De igual modo, luego de que el gobierno prorrogara cinco años más -del 2017 al 2022- la concesión de varios casinos a la firma Crown, comenzó un cruce de denuncias por los dichos de opositores y funcionarios. Pero nadie habla de lo verdaderamente objetable de la cuestión: que la prórroga implica un nuevo contrato que comenzará a regir en un tiempo futuro, para lo cual el actual gobierno no tiene facultades.
Estas cosas liman la capacidad de asombro.

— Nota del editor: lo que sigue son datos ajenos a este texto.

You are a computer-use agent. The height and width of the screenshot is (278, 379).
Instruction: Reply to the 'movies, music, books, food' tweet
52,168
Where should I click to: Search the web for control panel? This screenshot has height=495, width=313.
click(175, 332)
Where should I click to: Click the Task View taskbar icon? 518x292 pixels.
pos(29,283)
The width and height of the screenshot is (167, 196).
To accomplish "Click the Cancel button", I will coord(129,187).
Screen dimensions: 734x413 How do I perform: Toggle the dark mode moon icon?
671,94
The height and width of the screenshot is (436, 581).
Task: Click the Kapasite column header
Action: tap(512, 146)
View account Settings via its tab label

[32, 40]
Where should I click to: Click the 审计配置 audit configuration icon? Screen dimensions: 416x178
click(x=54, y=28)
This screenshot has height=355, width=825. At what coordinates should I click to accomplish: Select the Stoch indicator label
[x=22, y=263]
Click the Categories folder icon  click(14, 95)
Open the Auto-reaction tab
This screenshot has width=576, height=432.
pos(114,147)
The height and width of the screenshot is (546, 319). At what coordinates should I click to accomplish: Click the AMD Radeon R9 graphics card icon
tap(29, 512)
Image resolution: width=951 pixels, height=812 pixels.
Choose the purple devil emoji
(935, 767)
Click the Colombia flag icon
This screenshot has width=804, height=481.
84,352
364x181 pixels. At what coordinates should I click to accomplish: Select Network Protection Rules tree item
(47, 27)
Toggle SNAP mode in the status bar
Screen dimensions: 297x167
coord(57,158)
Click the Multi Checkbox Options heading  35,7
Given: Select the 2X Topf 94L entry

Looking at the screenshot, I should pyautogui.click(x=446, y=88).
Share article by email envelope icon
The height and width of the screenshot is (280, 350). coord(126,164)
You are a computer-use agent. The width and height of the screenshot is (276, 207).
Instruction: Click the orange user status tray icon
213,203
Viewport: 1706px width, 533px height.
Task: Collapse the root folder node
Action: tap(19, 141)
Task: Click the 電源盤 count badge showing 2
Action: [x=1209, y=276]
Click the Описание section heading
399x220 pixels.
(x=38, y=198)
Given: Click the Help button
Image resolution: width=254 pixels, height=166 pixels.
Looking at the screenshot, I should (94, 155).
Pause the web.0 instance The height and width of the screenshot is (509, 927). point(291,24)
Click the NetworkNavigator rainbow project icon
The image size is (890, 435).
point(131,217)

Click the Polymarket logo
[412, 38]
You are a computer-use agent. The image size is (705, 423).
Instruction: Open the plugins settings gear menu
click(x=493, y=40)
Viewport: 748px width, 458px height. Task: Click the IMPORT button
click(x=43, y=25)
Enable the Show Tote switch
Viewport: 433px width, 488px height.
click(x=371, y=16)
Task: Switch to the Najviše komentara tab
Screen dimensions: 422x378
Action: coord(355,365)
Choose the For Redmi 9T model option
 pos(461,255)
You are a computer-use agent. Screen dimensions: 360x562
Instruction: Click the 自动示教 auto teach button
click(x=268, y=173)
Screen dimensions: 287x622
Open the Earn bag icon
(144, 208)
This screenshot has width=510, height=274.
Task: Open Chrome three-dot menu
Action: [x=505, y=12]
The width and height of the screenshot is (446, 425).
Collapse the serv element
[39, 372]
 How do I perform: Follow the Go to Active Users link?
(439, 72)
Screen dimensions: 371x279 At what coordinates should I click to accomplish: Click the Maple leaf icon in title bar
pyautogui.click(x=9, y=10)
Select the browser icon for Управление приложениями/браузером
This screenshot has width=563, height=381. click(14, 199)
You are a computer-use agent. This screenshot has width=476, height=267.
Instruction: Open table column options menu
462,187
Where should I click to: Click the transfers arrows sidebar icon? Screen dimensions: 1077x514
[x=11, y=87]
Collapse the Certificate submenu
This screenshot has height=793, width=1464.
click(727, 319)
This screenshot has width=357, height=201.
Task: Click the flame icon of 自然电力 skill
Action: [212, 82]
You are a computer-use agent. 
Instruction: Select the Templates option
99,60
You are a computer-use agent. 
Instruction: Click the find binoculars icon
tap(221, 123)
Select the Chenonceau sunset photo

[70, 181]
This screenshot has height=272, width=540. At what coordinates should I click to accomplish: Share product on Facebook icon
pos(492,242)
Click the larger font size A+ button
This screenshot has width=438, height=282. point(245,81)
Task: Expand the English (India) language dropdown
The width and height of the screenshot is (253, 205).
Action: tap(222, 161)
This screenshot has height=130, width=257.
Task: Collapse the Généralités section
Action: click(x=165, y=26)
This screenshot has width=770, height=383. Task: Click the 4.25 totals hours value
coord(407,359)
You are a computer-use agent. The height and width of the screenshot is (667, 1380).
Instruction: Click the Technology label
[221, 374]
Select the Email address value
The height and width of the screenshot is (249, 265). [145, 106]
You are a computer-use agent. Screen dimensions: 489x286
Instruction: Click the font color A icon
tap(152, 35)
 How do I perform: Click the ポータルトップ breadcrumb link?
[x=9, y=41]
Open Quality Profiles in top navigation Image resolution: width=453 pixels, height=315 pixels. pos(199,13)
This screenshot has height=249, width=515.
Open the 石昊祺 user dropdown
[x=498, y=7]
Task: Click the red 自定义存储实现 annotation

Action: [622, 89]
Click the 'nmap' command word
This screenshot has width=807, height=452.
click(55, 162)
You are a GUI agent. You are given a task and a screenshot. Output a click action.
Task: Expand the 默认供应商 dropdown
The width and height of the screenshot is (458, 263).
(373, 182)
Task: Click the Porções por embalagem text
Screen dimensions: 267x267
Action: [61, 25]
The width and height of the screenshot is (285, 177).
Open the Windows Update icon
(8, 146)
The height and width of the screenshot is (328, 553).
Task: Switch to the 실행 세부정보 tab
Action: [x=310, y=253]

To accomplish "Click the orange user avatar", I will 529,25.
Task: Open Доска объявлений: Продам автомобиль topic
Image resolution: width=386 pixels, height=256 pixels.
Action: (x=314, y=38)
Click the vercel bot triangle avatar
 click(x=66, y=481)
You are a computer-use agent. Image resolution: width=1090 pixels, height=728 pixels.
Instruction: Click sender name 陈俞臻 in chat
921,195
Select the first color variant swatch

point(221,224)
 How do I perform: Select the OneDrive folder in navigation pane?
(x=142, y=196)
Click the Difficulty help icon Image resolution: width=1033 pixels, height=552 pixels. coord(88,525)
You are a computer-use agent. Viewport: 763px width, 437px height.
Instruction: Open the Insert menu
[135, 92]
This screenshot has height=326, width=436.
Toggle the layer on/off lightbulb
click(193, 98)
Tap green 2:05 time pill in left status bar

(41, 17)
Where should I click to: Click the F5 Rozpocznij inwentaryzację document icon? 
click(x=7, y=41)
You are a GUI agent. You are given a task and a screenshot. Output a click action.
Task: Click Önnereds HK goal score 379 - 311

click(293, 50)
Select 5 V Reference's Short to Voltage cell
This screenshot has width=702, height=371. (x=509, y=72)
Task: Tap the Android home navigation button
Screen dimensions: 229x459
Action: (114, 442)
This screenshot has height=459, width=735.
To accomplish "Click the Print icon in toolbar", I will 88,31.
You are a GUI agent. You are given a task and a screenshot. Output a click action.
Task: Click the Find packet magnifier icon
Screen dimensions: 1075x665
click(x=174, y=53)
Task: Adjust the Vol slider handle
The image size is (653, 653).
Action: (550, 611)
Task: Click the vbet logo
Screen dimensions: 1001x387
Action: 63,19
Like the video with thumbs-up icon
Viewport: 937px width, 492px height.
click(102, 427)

Hasta el punto de que nadie puso el grito en el cielo esta semana, cuando el STJ ordenó que se cumpliera la resolución de un amparo anterior que ¡hace nueve años!, en el 2000, pedía celeridad en un turno de atención médica en el hospital Zatti de Viedma.
Entonces, llegamos al punto: ¿es más grave "judicializar" el incumplimiento estatal o lo es la demora en la resolución judicial de esos planteos? ¿O peor que lo anterior es que un mismo equipo de gobierno no haya conseguido todavía organizar el manejo de los fondos y recursos de Estado para que no sea necesario pedirle a un juez que garantice el dictado de clases en escuelas públicas, la provisión de un medicamento oncológico, de pañales a un anciano pobre o la cobertura del Ipross a discapacitados?